Wednesday, February 27, 2013

Wanderers 2013.2.27

I showed up late, driving from Apachecon, where I much enjoyed the reception.

The Technology Association of Oregon delivered a message of welcome to open source people in general.  The Apache community is somewhat esoteric within the movement, and has built itself around http, httpd, https and related services.

You could link Apache through CERN in that way, to the W3.  Citrix (of Cloudstack) was a big sponsor.  Some readers may remember HP's high profile around OpenStack from OSCON.  The cloud is a place to be these days, whereas in older cartoons it was a sometimes satirical view of Heaven (Harps Inc.).

Doug McCarty had the rare privilege of serving as astronomer in residence at a very remote lodge in Namibia, where the darkness factor is 10+ (there's actually a scale known to astronomers).  Astrophysical phenomena are astoundingly clear, if your vision is 20-20 or better (as corrected).  They have a great eyepiece waiting.

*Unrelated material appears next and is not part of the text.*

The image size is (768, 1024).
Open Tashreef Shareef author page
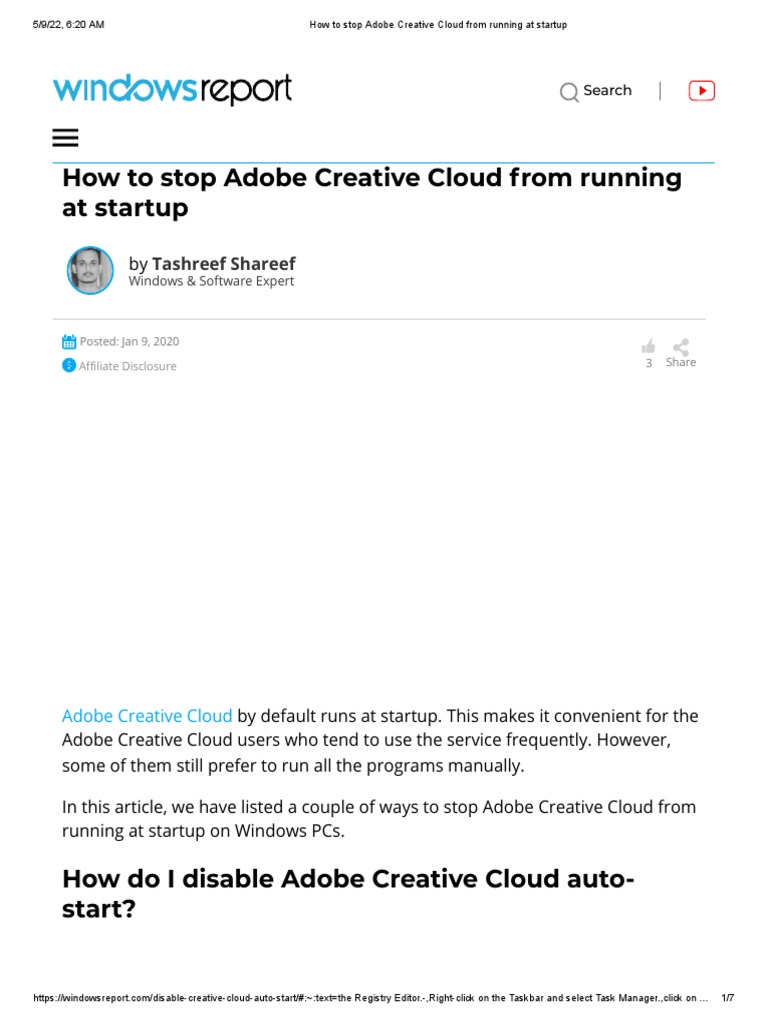tap(223, 263)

The feel of the place is also amazing.

Whereas this particular lodge has a high luxury quotient, more like a cruise ship in adventure travel circuits, you may pay a lot less renting a camper-on-wheels (motorized) and buzzing about a bit.  However in a certified dark patch, such as near this lodge, you'd not be welcome with high beam headlights, or any lights.

People living there use red or focus them tightly.

Doug had a nice slice of nickel-iron meteor from the region, one of the bigger impact zones.  The Negev desert makes meteors easier to see.

Ecotourism was again the theme, reminding me of Lynne's talk.  She was there with two dogs.

Dick Pugh gets a lot of credit for promoting Namibia as a STEM stop, a place to earn credit towards your career in the field, as a mineralogist or perhaps craftsman like Glenn, a Wanderers co-host.

Our venue was packed, people sitting on up the stairs.  Great to have a large cast now and then.  I started proposing anti-talks when we wanted to thin it out.  "My weekend exploring I-205" maybe?

I've got a full work week going.  For me, Apachecon means listening head down with my face immersed in light from a laptop computer, the Mac Air.  At geek conferences, that's completely OK i.e. it's not considered rude to stare at your screen while a technical talk gets delivered.  We multi-task.  We're geeks.

So what I'm really doing is teaching Python.

But then I also transport items around (such as the director himself and his accoutrements), given Open Bastion is based at the Hilton.

Good seeing Patrick there, and Nancy, a conference producer with her crew, used to working with Holden Web.